■ **WORK TO COMPLETE**
Return all of the data exactly, with nothing left out but the pictures.

■ **EXERCISE DATA**
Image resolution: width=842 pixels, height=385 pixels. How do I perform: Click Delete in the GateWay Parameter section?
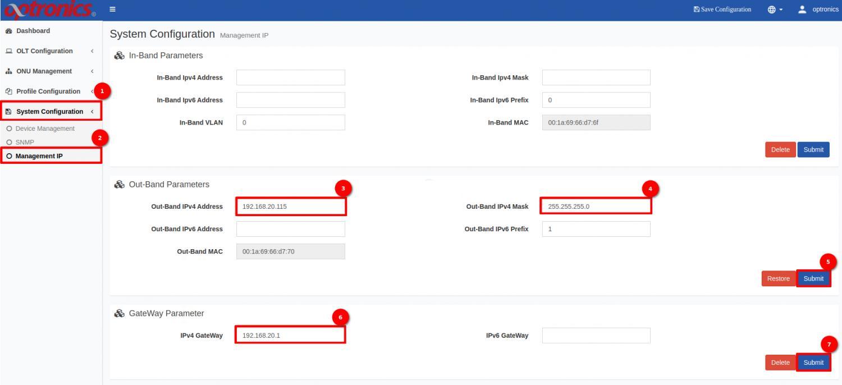(x=780, y=362)
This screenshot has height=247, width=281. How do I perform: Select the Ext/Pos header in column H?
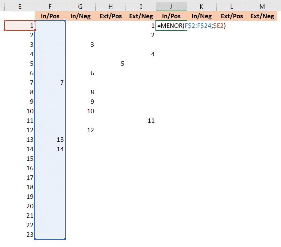[x=111, y=16]
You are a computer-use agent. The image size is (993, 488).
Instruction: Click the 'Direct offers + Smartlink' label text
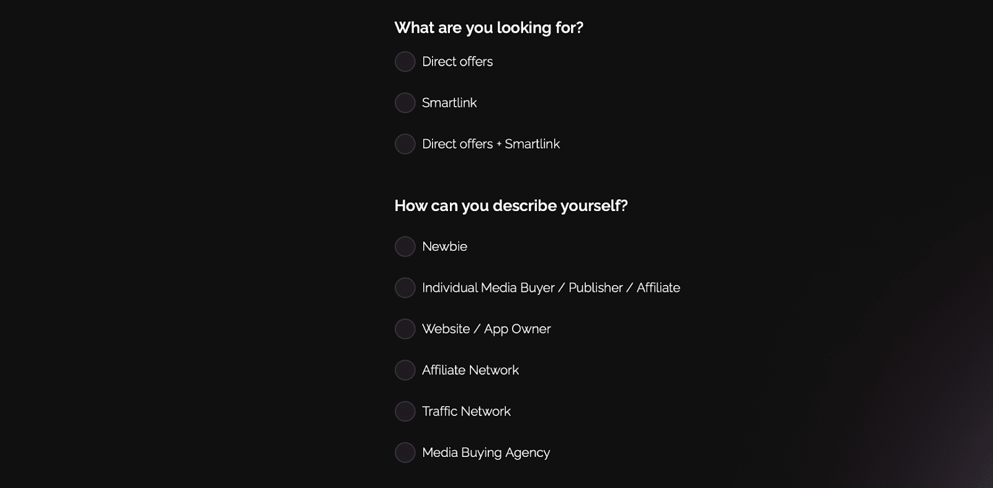pos(491,144)
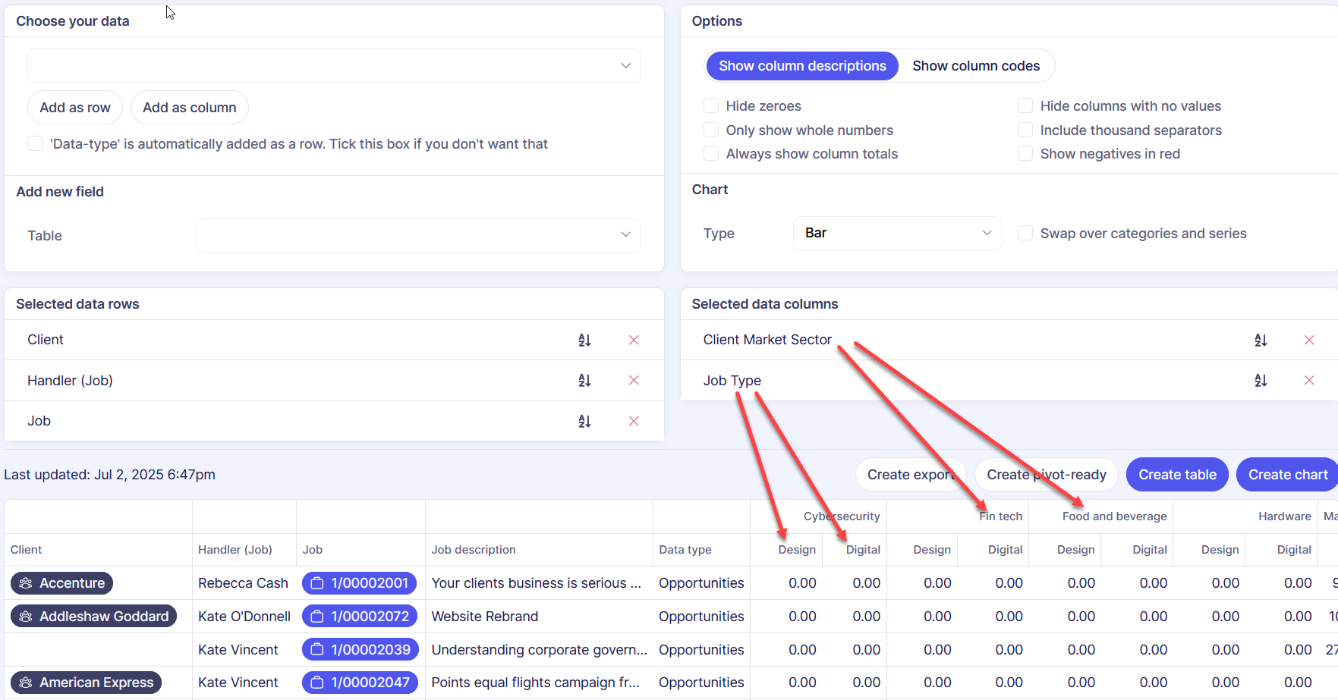The width and height of the screenshot is (1338, 700).
Task: Open job 1/00002001 link
Action: [x=360, y=583]
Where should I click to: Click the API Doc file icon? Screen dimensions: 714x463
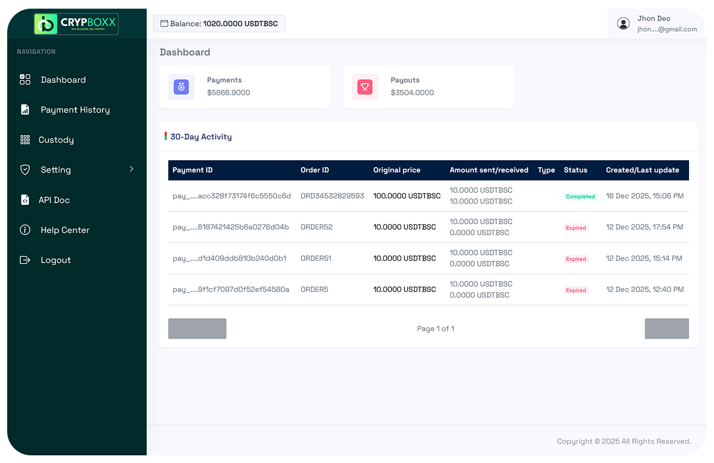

■ **WRITTEN SOLUTION**
Image resolution: width=842 pixels, height=385 pixels. How do I perform: Click Delete in the GateWay Parameter section?
(x=780, y=362)
This screenshot has height=247, width=281. How do I perform: Select the Ext/Pos header in column H?
[x=111, y=16]
You are a computer-use agent. The image size is (993, 488).
Instruction: Click the 'Direct offers + Smartlink' label text
pos(491,144)
The width and height of the screenshot is (1338, 700).
Task: Open job 1/00002001 link
Action: [x=360, y=583]
Where should I click to: Click the API Doc file icon? Screen dimensions: 714x463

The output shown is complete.